Sgt. Timothy Schoolmaster likens the city’s false alarm problems to a lemon.
“Think if you had a car that every time you turned it on: 99 percent of the time it didn’t work,” he said. “Why would you keep using that?”
When it comes to false police and fire alarms, that’s the rate of error Evanston has been willing to accept, said Schoolmaster, the police department’s alarm administrator. More than 99 percent of police alarms and 97 percentof fire alarms each year are false.
The police and fire departments have been working to curb false alarms for the past few years and said they hope an ordinance recently introduced to the city’s Administration and Public Works Committee might further this goal.
Residents get four “free” alarms per building before paying fines. This ordinance would reduce that number to two. Then residents would be fined $100 per alarm through the 10th false alarm, $300 per alarm from the 11th through the 30th — and even more after that.
Though the new ordinance would bring in about $200,000 in new revenue, its main goal is to prevent false alarms, not pay for them.
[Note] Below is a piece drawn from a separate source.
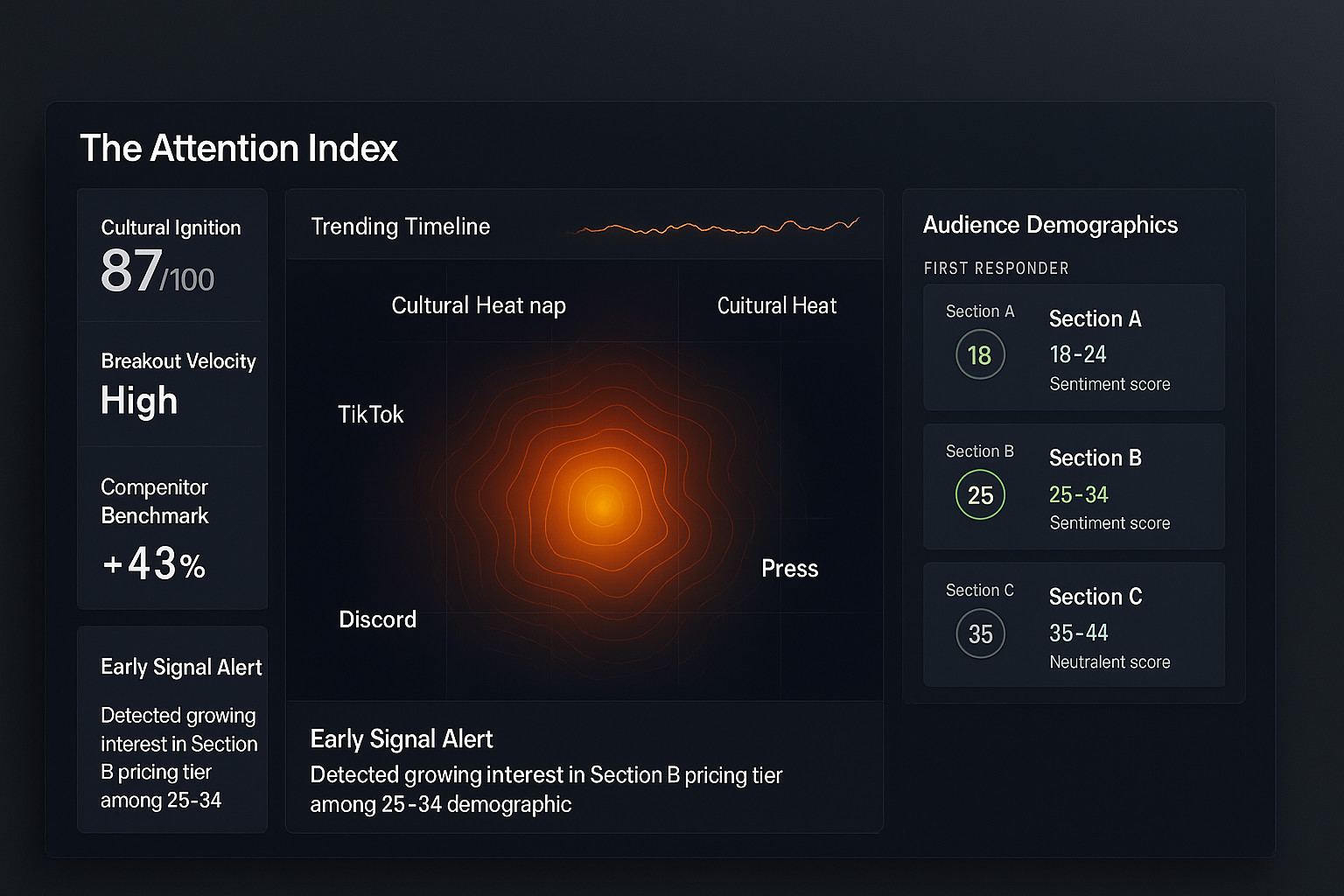Viewport: 1344px width, 896px height.
Task: Click the Trending Timeline sparkline chart
Action: [x=716, y=228]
The fire department estimates the cost of answering a false alarm is $1,725.
The ordinance has been held in committee because some aldermen were concerned that the city needed to improve communication with institutions that log many false alarms, including Northwestern. But Brian Kittle, project manager for NU’s Facilities Management, said the city does a good job of communicating already.
“It’s just a phone call away,” he said. “It’s not been a problem with our department.”
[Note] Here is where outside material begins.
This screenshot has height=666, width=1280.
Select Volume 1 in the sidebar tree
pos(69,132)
Evanston fire department Chief Alan Berkowsky said a progressive fine schedule already has reduced the number of false alarms from big institutions. The worst offenders used to log more than 100 false alarms per year, he said; now the highest is 48.
The city still needs to bring down the number of people who have just a few false alarms a year, however, Berkowsky said. Reducing the number of free alarms to two will make residents consider the cause and consequences of every false alarm.
The ordinance is also “user-friendly,” Berkowsky said, because it allows the police and fire departments to waive fines for people who work to prevent false alarms in the future.
In addition to loading the city with unnecessary expenses, Berkowsky said, false alarms create a safety hazard because people stop taking them seriously.
“We want these systems to have fewer false alarms so people believe in them and rely on them,” he said.
False alarms also eat at department morale, Schoolmaster said.
“We want to be there,” he said. “But when you’re looking at a 99 percent false alarms rate it gets hard to maintain your enthusiasm.”
Schoolmaster said Evanston should have higher standards when it comes to false alarms.
“If you call and say, ‘There’s a crime going on in my house,’ we’d be there in a heartbeat,” he said. “If that was a false statement, we can arrest you for that. But somehow — because you have a little magnetic switch that goes off — we still need to rush right over, but we’re not allowed to correct that behavior.”